# [WHAT IS BEING ASKED]
The records below must be duplicated exactly, character for character.

[Saved data entries]

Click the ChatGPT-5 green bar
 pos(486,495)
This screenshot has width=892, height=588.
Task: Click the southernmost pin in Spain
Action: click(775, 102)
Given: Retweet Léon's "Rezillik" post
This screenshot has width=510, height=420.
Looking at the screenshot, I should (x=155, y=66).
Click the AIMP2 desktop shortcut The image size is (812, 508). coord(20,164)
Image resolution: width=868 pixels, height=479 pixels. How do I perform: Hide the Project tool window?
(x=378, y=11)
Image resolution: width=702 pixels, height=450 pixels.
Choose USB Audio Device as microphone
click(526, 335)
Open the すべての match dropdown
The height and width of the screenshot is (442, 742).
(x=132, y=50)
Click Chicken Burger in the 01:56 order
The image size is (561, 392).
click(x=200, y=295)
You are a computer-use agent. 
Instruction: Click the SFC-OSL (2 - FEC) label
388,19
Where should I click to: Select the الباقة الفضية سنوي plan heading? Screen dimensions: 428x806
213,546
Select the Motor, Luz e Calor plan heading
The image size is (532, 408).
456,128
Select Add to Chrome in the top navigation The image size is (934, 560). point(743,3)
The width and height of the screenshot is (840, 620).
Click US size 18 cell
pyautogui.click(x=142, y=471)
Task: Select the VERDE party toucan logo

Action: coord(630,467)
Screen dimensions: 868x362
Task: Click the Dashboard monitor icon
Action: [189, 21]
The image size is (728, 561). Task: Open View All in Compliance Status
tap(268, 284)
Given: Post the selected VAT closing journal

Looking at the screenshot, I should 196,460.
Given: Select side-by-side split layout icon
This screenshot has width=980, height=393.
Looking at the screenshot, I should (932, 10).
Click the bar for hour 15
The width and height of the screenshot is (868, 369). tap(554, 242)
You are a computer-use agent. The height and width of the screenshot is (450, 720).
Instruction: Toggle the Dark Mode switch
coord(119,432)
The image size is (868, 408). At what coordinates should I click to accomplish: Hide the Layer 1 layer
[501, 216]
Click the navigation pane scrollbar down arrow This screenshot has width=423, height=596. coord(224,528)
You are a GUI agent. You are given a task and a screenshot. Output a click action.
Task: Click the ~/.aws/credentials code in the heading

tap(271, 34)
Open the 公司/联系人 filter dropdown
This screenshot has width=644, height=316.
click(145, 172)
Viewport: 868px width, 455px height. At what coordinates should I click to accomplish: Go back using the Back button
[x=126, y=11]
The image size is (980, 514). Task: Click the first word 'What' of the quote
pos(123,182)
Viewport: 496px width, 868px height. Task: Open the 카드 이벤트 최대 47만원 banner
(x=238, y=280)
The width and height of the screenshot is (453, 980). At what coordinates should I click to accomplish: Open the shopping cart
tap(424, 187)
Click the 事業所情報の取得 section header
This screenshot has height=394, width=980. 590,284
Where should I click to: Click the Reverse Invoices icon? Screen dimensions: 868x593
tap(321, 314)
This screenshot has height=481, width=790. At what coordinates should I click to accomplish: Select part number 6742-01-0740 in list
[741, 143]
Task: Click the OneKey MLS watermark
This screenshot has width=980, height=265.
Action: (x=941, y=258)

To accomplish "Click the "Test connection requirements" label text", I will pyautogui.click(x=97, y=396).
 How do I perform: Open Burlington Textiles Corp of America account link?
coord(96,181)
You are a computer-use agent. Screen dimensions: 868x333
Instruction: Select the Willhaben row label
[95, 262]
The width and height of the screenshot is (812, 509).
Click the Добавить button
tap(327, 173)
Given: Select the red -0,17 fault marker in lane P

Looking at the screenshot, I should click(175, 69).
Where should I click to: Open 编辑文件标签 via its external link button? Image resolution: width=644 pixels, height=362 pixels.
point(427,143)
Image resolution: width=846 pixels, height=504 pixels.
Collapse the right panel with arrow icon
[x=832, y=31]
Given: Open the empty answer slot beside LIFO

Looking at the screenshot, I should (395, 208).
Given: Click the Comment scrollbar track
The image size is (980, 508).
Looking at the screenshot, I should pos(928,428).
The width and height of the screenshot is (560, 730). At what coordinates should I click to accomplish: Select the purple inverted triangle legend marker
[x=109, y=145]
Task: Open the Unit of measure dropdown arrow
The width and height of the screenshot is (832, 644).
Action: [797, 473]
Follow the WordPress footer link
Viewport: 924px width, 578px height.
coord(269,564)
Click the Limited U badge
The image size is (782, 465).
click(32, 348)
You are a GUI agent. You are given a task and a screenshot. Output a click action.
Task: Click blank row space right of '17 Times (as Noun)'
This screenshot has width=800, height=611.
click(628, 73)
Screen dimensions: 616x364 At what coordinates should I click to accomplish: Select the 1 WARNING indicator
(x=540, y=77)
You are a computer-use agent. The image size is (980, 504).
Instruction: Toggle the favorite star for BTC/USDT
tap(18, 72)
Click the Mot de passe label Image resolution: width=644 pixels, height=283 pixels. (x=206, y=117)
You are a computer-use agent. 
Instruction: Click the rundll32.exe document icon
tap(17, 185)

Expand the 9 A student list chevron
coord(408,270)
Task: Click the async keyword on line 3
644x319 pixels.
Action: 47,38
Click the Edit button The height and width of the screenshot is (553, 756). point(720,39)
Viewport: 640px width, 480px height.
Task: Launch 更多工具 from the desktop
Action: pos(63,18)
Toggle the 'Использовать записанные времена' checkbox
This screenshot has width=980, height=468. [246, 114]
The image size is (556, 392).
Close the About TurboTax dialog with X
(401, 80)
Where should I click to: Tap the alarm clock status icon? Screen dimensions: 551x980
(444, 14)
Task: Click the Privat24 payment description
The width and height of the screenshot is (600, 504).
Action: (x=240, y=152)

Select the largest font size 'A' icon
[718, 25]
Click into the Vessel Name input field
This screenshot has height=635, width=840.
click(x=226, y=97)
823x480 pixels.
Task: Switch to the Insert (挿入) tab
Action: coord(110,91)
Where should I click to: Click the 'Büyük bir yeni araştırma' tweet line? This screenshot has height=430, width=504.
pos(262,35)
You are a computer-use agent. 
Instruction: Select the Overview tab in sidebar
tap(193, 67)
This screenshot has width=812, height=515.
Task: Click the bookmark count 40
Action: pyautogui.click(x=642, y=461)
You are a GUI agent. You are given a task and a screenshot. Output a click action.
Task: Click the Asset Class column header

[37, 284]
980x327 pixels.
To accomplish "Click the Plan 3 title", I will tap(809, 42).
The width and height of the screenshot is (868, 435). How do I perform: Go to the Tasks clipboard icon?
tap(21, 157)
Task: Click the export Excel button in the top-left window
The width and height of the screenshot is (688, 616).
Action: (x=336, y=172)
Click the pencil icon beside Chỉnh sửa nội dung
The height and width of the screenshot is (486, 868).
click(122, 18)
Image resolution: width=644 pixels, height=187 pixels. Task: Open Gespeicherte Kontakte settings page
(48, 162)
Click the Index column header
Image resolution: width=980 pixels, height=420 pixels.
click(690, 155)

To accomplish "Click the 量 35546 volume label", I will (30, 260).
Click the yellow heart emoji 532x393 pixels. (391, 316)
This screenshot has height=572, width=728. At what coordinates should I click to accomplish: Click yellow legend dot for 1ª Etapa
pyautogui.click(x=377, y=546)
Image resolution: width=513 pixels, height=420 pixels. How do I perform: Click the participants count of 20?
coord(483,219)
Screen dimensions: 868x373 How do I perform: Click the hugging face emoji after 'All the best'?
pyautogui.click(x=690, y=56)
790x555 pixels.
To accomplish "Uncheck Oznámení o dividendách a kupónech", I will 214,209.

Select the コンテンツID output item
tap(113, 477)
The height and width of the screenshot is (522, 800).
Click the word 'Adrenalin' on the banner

# [THE COMPLETED TASK]
Click the ChatGPT-5 green bar
 pos(486,495)
This screenshot has width=892, height=588.
Task: Click the southernmost pin in Spain
Action: click(775, 102)
Given: Retweet Léon's "Rezillik" post
This screenshot has width=510, height=420.
Looking at the screenshot, I should (x=155, y=66).
Click the AIMP2 desktop shortcut The image size is (812, 508). coord(20,164)
Image resolution: width=868 pixels, height=479 pixels. How do I perform: Hide the Project tool window?
(x=378, y=11)
Image resolution: width=702 pixels, height=450 pixels.
Choose USB Audio Device as microphone
click(526, 335)
Open the すべての match dropdown
The height and width of the screenshot is (442, 742).
(x=132, y=50)
Click Chicken Burger in the 01:56 order
The image size is (561, 392).
click(x=200, y=295)
You are a computer-use agent. 
Instruction: Click the SFC-OSL (2 - FEC) label
388,19
Where should I click to: Select the الباقة الفضية سنوي plan heading? Screen dimensions: 428x806
213,546
Select the Motor, Luz e Calor plan heading
The image size is (532, 408).
456,128
Select Add to Chrome in the top navigation The image size is (934, 560). point(743,3)
The width and height of the screenshot is (840, 620).
Click US size 18 cell
pyautogui.click(x=142, y=471)
Task: Select the VERDE party toucan logo

Action: coord(630,467)
Screen dimensions: 868x362
Task: Click the Dashboard monitor icon
Action: [189, 21]
The image size is (728, 561). Task: Open View All in Compliance Status
tap(268, 284)
Given: Post the selected VAT closing journal

Looking at the screenshot, I should 196,460.
Given: Select side-by-side split layout icon
This screenshot has width=980, height=393.
Looking at the screenshot, I should (932, 10).
Click the bar for hour 15
The width and height of the screenshot is (868, 369). tap(554, 242)
You are a computer-use agent. The height and width of the screenshot is (450, 720).
Instruction: Toggle the Dark Mode switch
coord(119,432)
The image size is (868, 408). At what coordinates should I click to accomplish: Hide the Layer 1 layer
[501, 216]
Click the navigation pane scrollbar down arrow This screenshot has width=423, height=596. coord(224,528)
You are a GUI agent. You are given a task and a screenshot. Output a click action.
Task: Click the ~/.aws/credentials code in the heading

tap(271, 34)
Open the 公司/联系人 filter dropdown
This screenshot has width=644, height=316.
click(145, 172)
Viewport: 868px width, 455px height. At what coordinates should I click to accomplish: Go back using the Back button
[x=126, y=11]
The image size is (980, 514). Task: Click the first word 'What' of the quote
pos(123,182)
Viewport: 496px width, 868px height. Task: Open the 카드 이벤트 최대 47만원 banner
(x=238, y=280)
The width and height of the screenshot is (453, 980). At what coordinates should I click to accomplish: Open the shopping cart
tap(424, 187)
Click the 事業所情報の取得 section header
This screenshot has height=394, width=980. 590,284
Where should I click to: Click the Reverse Invoices icon? Screen dimensions: 868x593
tap(321, 314)
This screenshot has height=481, width=790. At what coordinates should I click to accomplish: Select part number 6742-01-0740 in list
[741, 143]
Task: Click the OneKey MLS watermark
This screenshot has width=980, height=265.
Action: (x=941, y=258)

To accomplish "Click the "Test connection requirements" label text", I will pyautogui.click(x=97, y=396).
 How do I perform: Open Burlington Textiles Corp of America account link?
coord(96,181)
You are a computer-use agent. Screen dimensions: 868x333
Instruction: Select the Willhaben row label
[95, 262]
The width and height of the screenshot is (812, 509).
Click the Добавить button
tap(327, 173)
Given: Select the red -0,17 fault marker in lane P

Looking at the screenshot, I should click(175, 69).
Where should I click to: Open 编辑文件标签 via its external link button? Image resolution: width=644 pixels, height=362 pixels.
point(427,143)
Image resolution: width=846 pixels, height=504 pixels.
Collapse the right panel with arrow icon
[x=832, y=31]
Given: Open the empty answer slot beside LIFO

Looking at the screenshot, I should (395, 208).
Given: Click the Comment scrollbar track
The image size is (980, 508).
Looking at the screenshot, I should pos(928,428).
The width and height of the screenshot is (560, 730). At what coordinates should I click to accomplish: Select the purple inverted triangle legend marker
[x=109, y=145]
Task: Open the Unit of measure dropdown arrow
The width and height of the screenshot is (832, 644).
Action: [797, 473]
Follow the WordPress footer link
Viewport: 924px width, 578px height.
coord(269,564)
Click the Limited U badge
The image size is (782, 465).
click(32, 348)
You are a GUI agent. You are given a task and a screenshot. Output a click action.
Task: Click blank row space right of '17 Times (as Noun)'
This screenshot has width=800, height=611.
click(628, 73)
Screen dimensions: 616x364 At what coordinates should I click to accomplish: Select the 1 WARNING indicator
(x=540, y=77)
You are a computer-use agent. The image size is (980, 504).
Instruction: Toggle the favorite star for BTC/USDT
tap(18, 72)
Click the Mot de passe label Image resolution: width=644 pixels, height=283 pixels. (x=206, y=117)
You are a computer-use agent. 
Instruction: Click the rundll32.exe document icon
tap(17, 185)

Expand the 9 A student list chevron
coord(408,270)
Task: Click the async keyword on line 3
644x319 pixels.
Action: 47,38
Click the Edit button The height and width of the screenshot is (553, 756). point(720,39)
Viewport: 640px width, 480px height.
Task: Launch 更多工具 from the desktop
Action: pos(63,18)
Toggle the 'Использовать записанные времена' checkbox
This screenshot has width=980, height=468. [246, 114]
The image size is (556, 392).
Close the About TurboTax dialog with X
(401, 80)
Where should I click to: Tap the alarm clock status icon? Screen dimensions: 551x980
(444, 14)
Task: Click the Privat24 payment description
The width and height of the screenshot is (600, 504).
Action: (x=240, y=152)

Select the largest font size 'A' icon
[718, 25]
Click into the Vessel Name input field
This screenshot has height=635, width=840.
click(x=226, y=97)
823x480 pixels.
Task: Switch to the Insert (挿入) tab
Action: coord(110,91)
Where should I click to: Click the 'Büyük bir yeni araştırma' tweet line? This screenshot has height=430, width=504.
pos(262,35)
You are a computer-use agent. 
Instruction: Select the Overview tab in sidebar
tap(193, 67)
This screenshot has width=812, height=515.
Task: Click the bookmark count 40
Action: pyautogui.click(x=642, y=461)
You are a GUI agent. You are given a task and a screenshot. Output a click action.
Task: Click the Asset Class column header

[37, 284]
980x327 pixels.
To accomplish "Click the Plan 3 title", I will tap(809, 42).
The width and height of the screenshot is (868, 435). How do I perform: Go to the Tasks clipboard icon?
tap(21, 157)
Task: Click the export Excel button in the top-left window
The width and height of the screenshot is (688, 616).
Action: (x=336, y=172)
Click the pencil icon beside Chỉnh sửa nội dung
The height and width of the screenshot is (486, 868).
click(122, 18)
Image resolution: width=644 pixels, height=187 pixels. Task: Open Gespeicherte Kontakte settings page
(48, 162)
Click the Index column header
Image resolution: width=980 pixels, height=420 pixels.
click(690, 155)

To accomplish "Click the 量 35546 volume label", I will (30, 260).
Click the yellow heart emoji 532x393 pixels. (391, 316)
This screenshot has height=572, width=728. At what coordinates should I click to accomplish: Click yellow legend dot for 1ª Etapa
pyautogui.click(x=377, y=546)
Image resolution: width=513 pixels, height=420 pixels. How do I perform: Click the participants count of 20?
coord(483,219)
Screen dimensions: 868x373 How do I perform: Click the hugging face emoji after 'All the best'?
pyautogui.click(x=690, y=56)
790x555 pixels.
To accomplish "Uncheck Oznámení o dividendách a kupónech", I will 214,209.

Select the コンテンツID output item
tap(113, 477)
The height and width of the screenshot is (522, 800).
Click the word 'Adrenalin' on the banner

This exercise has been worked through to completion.